Objective 1 => In the NAND ECC post, at what point should the OOB be read or written?

##### Document #####

I had looked read_page/write_page APIs of the NAND_ECC_HW mode to see if we can use this mode for DaVinci DM355 device.

The read_page handler for NAND_ECC_HW mode reads the data and ECC from hardware for each chunk. It then reads the OOB and extracts ecc code from it, before using the ECC from hardware and ecc code from OOB for data correction.

On DaVinci DM355 device, we need to pass the ecc code/syndrome extracted from OOB area, in order to read the HW ECC for each data chunk. This is where we differ from NAND_ECC_HW mode.

The read_page/write_page APIs for NAND_ECC_HW_SYNDROME have the other problem that David mentioned - overwriting NAND manufacturers bad block meta data, when used with large page NAND chips. These APIs do not handle the "eccsteps" properly. The OOB is read/written after every data chunk, thus you actually have overwritten the factory bad block information, when these APIs handle the last data chunk. OOB should be read/written after the entire data (a page) is read/written.

##### Entries shown #####

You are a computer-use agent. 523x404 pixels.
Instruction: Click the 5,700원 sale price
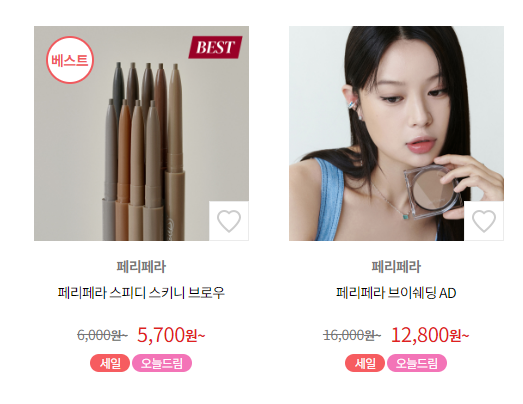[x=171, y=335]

#####
##### Entries shown #####

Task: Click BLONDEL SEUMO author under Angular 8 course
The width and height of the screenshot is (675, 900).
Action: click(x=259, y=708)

#####

Objective 2 => Please retype the rows between the lines holding "Task: Click BLONDEL" and "Action: click(x=259, y=708)", inclusive.

Full output 1 => After the entire data (a page) is read/written.

Full output 2 =>
Task: Click BLONDEL SEUMO author under Angular 8 course
The width and height of the screenshot is (675, 900).
Action: click(x=259, y=708)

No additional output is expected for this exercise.